Apabila kita ingin liburan ke Flores, kita dapat mengambil rute masuk dari Labuan Bajo dan keluar dari Ende atau Maumere. Ataupun sebaliknya, dari Jakarta kita transit di Bali lalu melanjutkan penerbangan bisa ke Maumere, Ende atau Kupang dan keluar nanti di Labuan Bajo. Rute tersebut bisa kita ambil apabila kita punya waktu liburan yang cukup panjang. Kita bisa menjelajah Flores dari barat  sampai ke Timur atau dari Timur ke Barat.

v       Berapa Biayanya?
A.    Biaya yang harus dikeluakan selain tiket adalah penginapan. Tarif beberapa hotel, diantaranya:
1.     Hotel Blessing, Labuan Bajo. Harga per malamnya bervariasi. Dari Rp. 150.000,- Rp. 400.000.
2.     Hotel Silverin di Bajawa, per malamnya dari Rp. 150.000 – Rp. 350.000,-
3.     Hotel Bintang di Moni, per malamnya dari Rp. 150.000 – Rp 350.000,-
4.     Hotel Gardena di Maumere per malamnya Rp. 150.000,-

B.    Tarif Kapal
Apabila kita ingin melihat Komodo di Pulau Komodo atau Rinca, kita harus bayar sewa kapal. Besarnya tarif tergantung dari rute yang akan kita tempuh. Untuk rute P. RInca – P. Bidadari Rp. 700.000,-

C.    Tarif Travel
Di Flores tidak ada taxi yang ada adalah travel, angkot dan ojek. Tarif travel antar Kabupaten berkisar antara Rp. 60.000,- Rp. 75.000, Apabila ingin sewa travel private perharinya dikenakan sekitar Rp. 500.000,- Ojek tergantung jarak jauh dan dekat.

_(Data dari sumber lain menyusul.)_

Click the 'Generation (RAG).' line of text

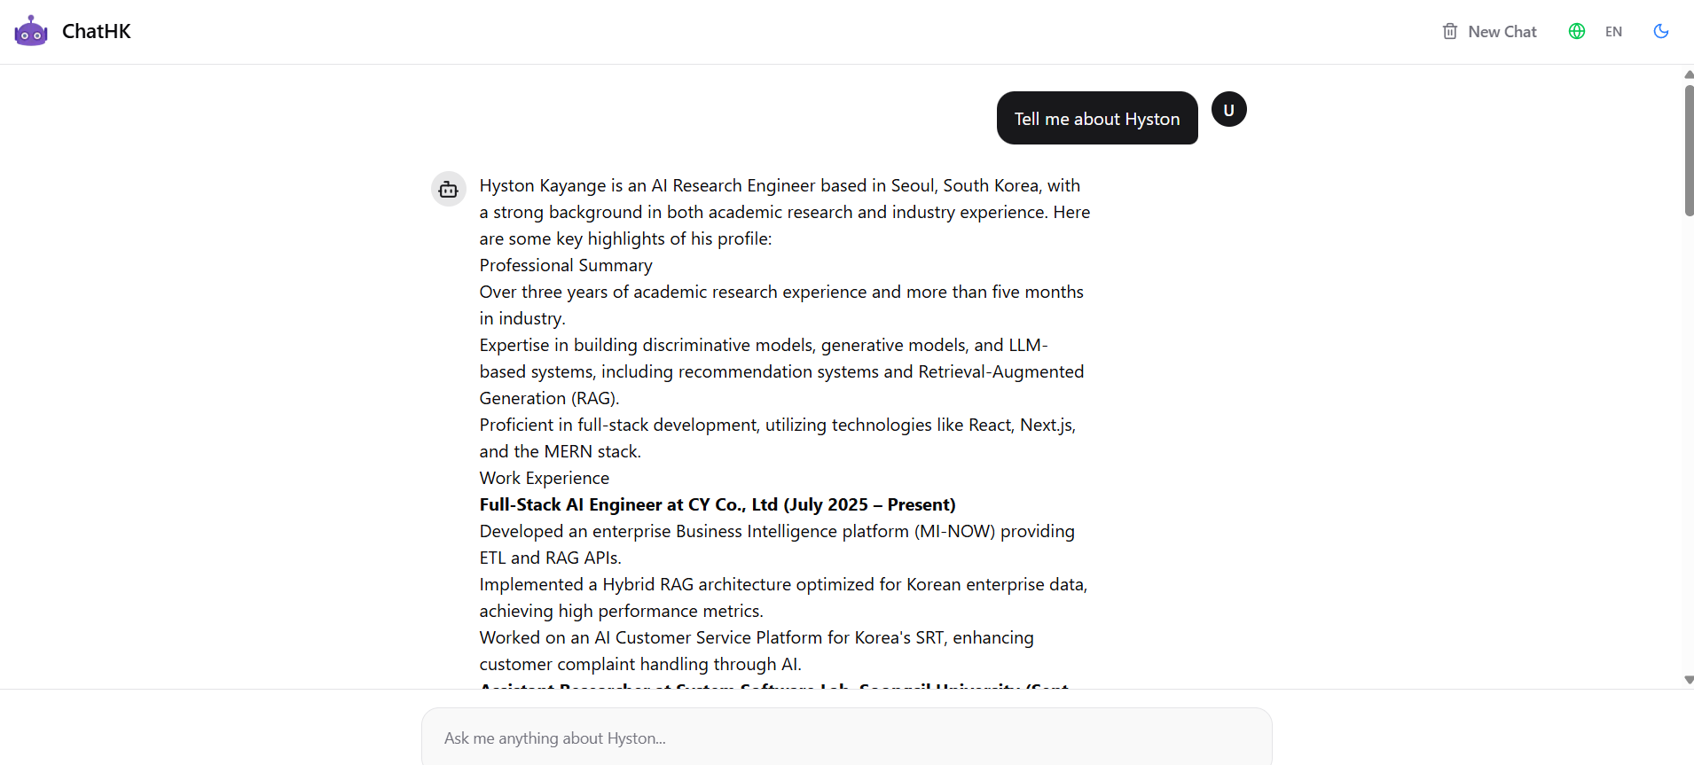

D.    Tarif Masuk Lokasi Wisata
Tarif masuk lokasi wisata:
1.     Pulau Rinca Rp. 77.500,- termasuk Retribusi, Pengambilan gambar/kamera, jasa Guide dan tiket masuk.
2.     Pulau Bidadari Free
3.     Rumah Bekas Pengasingan Soekarno, sukarela
4.     Danau Kelimutu, tiket masuk Rp. 2500, roda dua Rp. 3000,-
5.     Kampung Tradisional, sukarela
6.     Batu Cermin, Rp. 20.000,-
7.     Kampung Wuring, free


v       Souvenir dan oleh-oleh khas
Souvenir atau oleh-oleh khas bisa kita dapatkan disetiap lokasi wisata. Misalnya di Kampung Sikka atau kampung tradisional kita dapat membeli kain tenun dengan harga variatif antara Rp. 60.000 – Rp. 250.000,-

v       Kuliner
Sangat susah mencari kuliner khas di Flores. Meskipun banyak lautnya, tetapi pengholahan ikan kurang. Apabila kita ingin makan ikan segar bisa kita dapatkan di rumah makan atau restauran.  Satu Porsi untuk dua orang makan Ikan Bakar Bisa mencapai Rp. 100.000,- Kata Dino, biasanya tamu akan disuguhi makanan khas apabila bertamu ke rumah seperti olahan dari ubi atau singkong.